* [Supplied entries]

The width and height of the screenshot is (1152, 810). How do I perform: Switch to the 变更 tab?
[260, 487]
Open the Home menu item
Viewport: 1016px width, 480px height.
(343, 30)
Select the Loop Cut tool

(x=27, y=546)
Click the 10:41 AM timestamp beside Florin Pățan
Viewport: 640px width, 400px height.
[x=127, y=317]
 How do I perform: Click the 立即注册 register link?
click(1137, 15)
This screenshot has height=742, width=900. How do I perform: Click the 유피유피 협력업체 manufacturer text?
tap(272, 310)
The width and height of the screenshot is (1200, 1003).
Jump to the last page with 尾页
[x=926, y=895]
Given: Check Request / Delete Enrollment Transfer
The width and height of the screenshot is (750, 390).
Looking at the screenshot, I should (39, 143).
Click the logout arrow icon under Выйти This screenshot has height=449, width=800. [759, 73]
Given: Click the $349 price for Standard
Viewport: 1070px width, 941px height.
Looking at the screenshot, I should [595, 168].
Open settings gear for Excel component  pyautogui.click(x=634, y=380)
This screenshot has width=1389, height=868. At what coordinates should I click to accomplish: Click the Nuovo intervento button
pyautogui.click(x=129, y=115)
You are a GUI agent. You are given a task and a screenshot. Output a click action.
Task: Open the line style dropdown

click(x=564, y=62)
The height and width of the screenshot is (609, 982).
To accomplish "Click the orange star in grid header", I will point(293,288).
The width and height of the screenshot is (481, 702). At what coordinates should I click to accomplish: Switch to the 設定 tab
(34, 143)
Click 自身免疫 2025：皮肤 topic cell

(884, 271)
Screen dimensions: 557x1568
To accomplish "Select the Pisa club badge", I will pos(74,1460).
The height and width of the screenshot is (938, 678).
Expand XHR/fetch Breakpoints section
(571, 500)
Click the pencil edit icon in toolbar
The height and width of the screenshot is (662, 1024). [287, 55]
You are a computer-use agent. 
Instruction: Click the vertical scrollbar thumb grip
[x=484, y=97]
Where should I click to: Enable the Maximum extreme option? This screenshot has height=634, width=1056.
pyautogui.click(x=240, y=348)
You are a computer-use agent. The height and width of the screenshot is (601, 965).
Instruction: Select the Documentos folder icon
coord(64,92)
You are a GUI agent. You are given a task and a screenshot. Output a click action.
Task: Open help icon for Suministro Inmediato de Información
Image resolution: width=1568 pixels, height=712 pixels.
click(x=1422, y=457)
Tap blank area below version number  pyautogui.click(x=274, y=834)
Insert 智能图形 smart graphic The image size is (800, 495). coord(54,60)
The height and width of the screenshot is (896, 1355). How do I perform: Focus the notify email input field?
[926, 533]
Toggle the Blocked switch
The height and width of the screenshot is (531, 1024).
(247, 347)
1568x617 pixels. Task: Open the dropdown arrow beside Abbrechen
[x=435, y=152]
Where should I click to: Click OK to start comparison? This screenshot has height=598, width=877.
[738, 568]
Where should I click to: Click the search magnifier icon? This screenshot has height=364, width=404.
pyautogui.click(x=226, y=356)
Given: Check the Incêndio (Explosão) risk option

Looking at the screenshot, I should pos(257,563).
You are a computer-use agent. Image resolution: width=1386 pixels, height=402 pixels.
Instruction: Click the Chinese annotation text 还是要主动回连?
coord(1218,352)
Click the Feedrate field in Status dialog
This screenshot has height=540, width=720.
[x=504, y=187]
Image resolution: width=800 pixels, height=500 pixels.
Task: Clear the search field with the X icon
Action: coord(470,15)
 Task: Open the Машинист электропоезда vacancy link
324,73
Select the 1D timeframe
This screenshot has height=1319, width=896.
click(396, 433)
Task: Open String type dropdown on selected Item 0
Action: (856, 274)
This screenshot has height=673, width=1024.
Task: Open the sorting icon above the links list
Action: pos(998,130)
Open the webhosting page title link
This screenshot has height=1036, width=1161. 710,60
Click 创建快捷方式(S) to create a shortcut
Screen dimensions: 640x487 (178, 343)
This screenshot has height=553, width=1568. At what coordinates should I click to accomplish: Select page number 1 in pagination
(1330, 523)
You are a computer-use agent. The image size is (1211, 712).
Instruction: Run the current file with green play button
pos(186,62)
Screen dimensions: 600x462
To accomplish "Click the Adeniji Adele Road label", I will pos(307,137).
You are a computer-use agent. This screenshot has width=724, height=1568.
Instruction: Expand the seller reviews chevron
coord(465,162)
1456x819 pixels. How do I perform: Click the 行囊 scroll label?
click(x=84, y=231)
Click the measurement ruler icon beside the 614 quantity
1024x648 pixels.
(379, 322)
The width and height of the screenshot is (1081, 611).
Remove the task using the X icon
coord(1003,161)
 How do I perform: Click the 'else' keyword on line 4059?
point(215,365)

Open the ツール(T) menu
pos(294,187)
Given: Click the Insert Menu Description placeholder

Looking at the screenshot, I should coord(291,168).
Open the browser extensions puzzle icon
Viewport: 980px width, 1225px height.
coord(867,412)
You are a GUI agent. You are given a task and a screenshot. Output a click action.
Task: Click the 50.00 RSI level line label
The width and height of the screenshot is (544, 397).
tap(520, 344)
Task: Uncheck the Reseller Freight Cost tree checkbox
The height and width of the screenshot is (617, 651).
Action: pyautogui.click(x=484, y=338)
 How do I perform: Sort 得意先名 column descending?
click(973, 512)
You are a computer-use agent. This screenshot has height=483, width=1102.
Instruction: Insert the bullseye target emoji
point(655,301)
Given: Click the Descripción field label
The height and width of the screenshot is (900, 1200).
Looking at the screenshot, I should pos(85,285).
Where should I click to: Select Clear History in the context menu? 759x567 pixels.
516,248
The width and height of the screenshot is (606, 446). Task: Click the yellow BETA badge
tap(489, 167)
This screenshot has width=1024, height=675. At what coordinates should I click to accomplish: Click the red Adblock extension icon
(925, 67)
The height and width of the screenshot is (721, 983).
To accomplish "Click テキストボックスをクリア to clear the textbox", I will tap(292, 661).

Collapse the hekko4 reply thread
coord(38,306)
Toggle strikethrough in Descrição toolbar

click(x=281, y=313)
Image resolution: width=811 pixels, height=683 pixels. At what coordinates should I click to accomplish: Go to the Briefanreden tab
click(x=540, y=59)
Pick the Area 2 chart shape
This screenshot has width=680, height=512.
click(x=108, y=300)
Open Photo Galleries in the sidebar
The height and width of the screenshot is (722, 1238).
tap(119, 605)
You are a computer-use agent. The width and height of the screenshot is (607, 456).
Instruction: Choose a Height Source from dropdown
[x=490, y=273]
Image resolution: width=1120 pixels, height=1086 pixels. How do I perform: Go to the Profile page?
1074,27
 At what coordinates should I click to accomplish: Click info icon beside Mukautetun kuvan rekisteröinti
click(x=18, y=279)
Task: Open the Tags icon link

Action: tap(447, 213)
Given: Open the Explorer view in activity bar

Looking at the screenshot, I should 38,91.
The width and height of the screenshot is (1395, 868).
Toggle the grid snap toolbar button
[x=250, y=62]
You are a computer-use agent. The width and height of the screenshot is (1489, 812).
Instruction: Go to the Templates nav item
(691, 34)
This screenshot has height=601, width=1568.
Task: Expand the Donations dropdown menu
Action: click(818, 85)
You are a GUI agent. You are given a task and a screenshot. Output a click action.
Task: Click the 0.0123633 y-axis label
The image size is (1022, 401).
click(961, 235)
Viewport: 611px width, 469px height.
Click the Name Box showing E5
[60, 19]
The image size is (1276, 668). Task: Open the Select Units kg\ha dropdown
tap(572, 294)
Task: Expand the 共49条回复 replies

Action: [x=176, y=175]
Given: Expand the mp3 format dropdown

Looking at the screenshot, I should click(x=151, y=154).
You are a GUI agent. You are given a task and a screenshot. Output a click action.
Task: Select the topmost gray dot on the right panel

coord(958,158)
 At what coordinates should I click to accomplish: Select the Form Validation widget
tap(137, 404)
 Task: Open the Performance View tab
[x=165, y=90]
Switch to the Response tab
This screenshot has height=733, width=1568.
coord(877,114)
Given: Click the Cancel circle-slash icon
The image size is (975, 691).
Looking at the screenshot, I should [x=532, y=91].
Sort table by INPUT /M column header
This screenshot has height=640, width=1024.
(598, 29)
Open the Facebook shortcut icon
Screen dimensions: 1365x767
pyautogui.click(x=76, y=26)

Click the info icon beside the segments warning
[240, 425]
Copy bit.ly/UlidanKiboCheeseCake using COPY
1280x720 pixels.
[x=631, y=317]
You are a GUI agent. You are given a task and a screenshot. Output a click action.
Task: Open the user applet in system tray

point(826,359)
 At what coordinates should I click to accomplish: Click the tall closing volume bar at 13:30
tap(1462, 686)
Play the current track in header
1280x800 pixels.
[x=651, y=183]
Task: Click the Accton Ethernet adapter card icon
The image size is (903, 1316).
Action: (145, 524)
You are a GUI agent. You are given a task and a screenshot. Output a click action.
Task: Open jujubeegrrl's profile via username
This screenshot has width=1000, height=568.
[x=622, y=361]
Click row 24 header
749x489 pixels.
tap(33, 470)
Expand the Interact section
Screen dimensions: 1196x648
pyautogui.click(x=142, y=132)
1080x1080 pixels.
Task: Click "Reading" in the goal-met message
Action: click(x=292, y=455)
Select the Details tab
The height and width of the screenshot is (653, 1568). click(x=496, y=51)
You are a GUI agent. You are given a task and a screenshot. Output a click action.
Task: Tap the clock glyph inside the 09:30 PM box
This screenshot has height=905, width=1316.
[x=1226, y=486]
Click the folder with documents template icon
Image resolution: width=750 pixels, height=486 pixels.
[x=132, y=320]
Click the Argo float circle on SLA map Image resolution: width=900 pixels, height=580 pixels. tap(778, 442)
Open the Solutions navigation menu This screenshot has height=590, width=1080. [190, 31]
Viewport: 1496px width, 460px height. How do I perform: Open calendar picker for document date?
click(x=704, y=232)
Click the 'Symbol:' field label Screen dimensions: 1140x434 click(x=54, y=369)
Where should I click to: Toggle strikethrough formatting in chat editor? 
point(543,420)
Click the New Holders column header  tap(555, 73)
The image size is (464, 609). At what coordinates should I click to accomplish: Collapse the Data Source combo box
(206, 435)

* [What you should do] Copy out every line from the data above in which the word "computer" occurs.

* [Exercise solution]
You are a computer-use agent. 
You are a computer-use agent. The height and width of the screenshot is (601, 965).
You are a computer-use agent. Image resolution: width=1386 pixels, height=402 pixels.
You are a computer-use agent. The image size is (1211, 712).
You are a computer-use agent. This screenshot has width=724, height=1568.
You are a computer-use agent. This screenshot has height=483, width=1102.
You are a computer-use agent. The width and height of the screenshot is (607, 456).
You are a computer-use agent. The width and height of the screenshot is (1489, 812).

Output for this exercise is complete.